Excerpted text:
______________________________
Tomorrow night's performance of Video Games Live at Massey Hall is an attempt to do some very unlikely things — not the least of which is to get the gamers off the couch and into a theatre.
Those who manage to tear themselves away from their consoles will find an interactive, multimedia performance that features a symphony and choir performing the greatest bits and hits of some of the world's most famous video games.
But you don't have to be a game junkie to enjoy it.
Despite the power of a $10 billion industry and being the entertainment avenue of choice for legions of young people, there are many people who believe that video games don't qualify as art. The most common argument against them is that there is no singular, unifying experience in playing a game. Possibly in reaction to that point of view, there is a trend afoot to highlighting the components of video games and presenting them in more traditional art settings.
______________________________
Collected data:
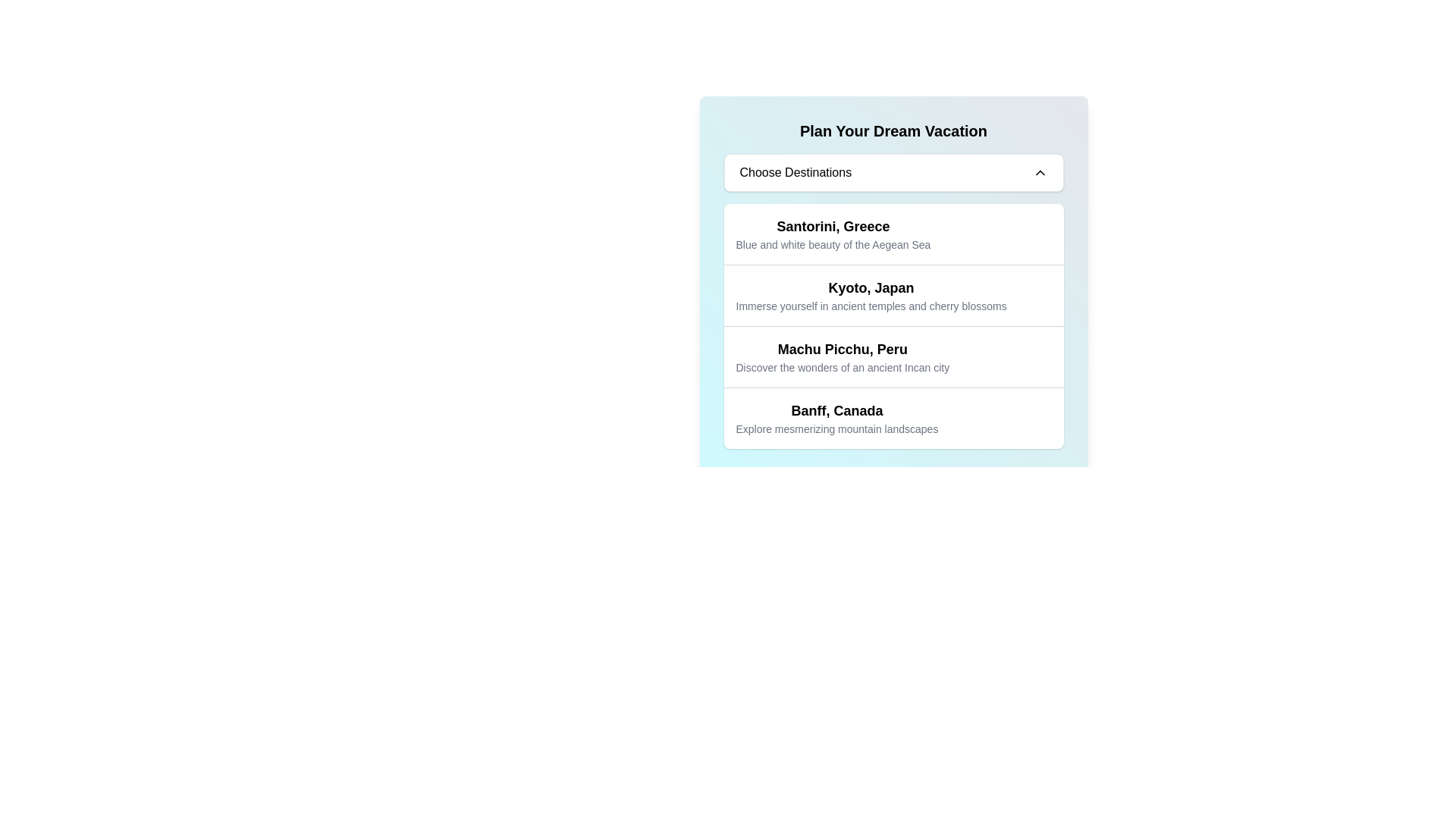 Image resolution: width=1456 pixels, height=819 pixels. Describe the element at coordinates (893, 234) in the screenshot. I see `the informational card for 'Santorini, Greece'` at that location.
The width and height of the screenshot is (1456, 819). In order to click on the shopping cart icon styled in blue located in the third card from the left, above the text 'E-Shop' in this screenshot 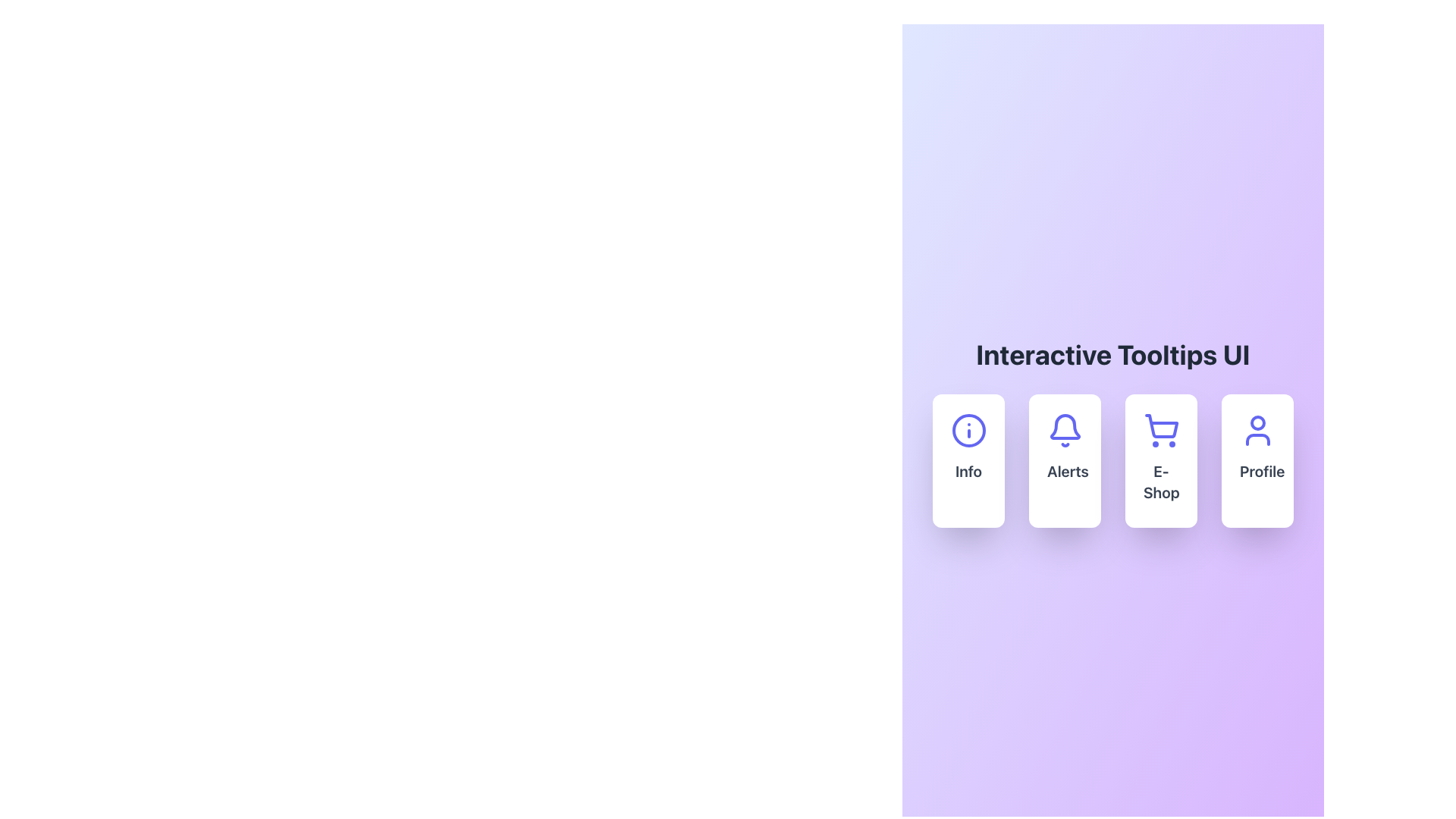, I will do `click(1160, 430)`.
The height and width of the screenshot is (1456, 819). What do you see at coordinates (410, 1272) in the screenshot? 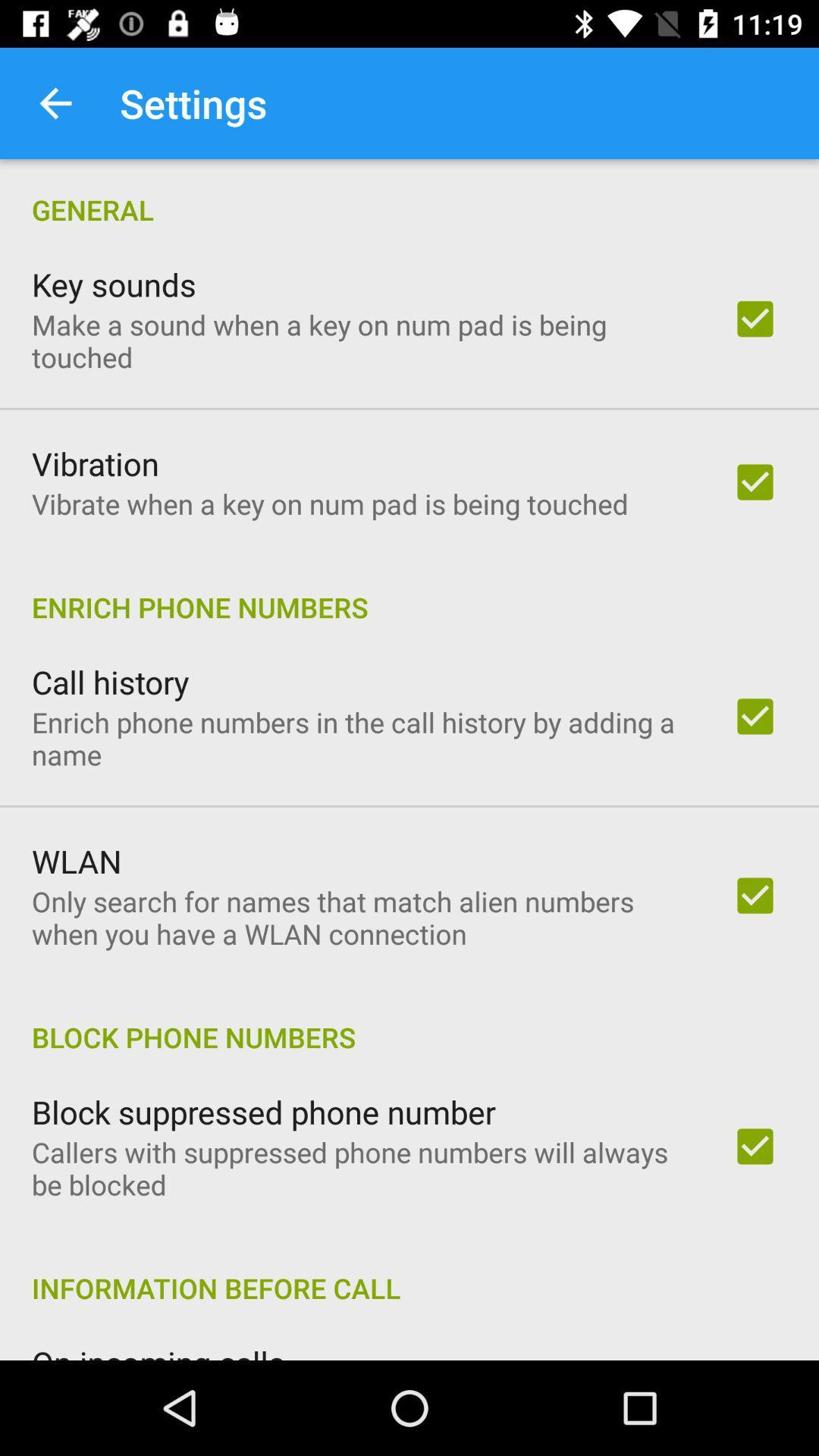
______________________________
What this exercise asks:
1 – List every group of people mentioned in the Video Games Live article.
2 – Resume the Video Games Live article after its final sentence.

Replies:
1 –
- Gamers
- Those who manage to tear themselves away from their consoles
- A symphony
- A choir
- Legions of young people
- Many people who believe that video games don't qualify as art

2 –
"The one really important thing to know is that we have designed this show with the non-video game player in mind," says Tommy Tallarico, creator/host/video game music maker and personality. "You do not have to know anything about video games or actually like them, to come out and be blown away.
"We know the gamers love it, and there are so many inside jokes and things onscreen that the gamers will appreciate, but it's also important that this is a show for the whole family, and particular the mother or girlfriend who's dragged to it.
"The very first segment is an eight-minute classic arcade medley that starts at Pong in 1972 and ends in 1988 with Tetris. It has every thing in between, stuff like Donkey Kong, Dragons Lair, Gauntlet and Elevator Action. Everybody knows something in that."
Tallarico — who grew up in St. Catharines and is best known for hosting video game shows Electronic Playground and Reviews on the Run — has been a video game composer for more than 15 years. He is credited with using a guitar for the first time on a video game soundtrack. At the time, synthesizers were the instrument of choice.
Tallarico's show isn't the only one celebrating the popularity of video games.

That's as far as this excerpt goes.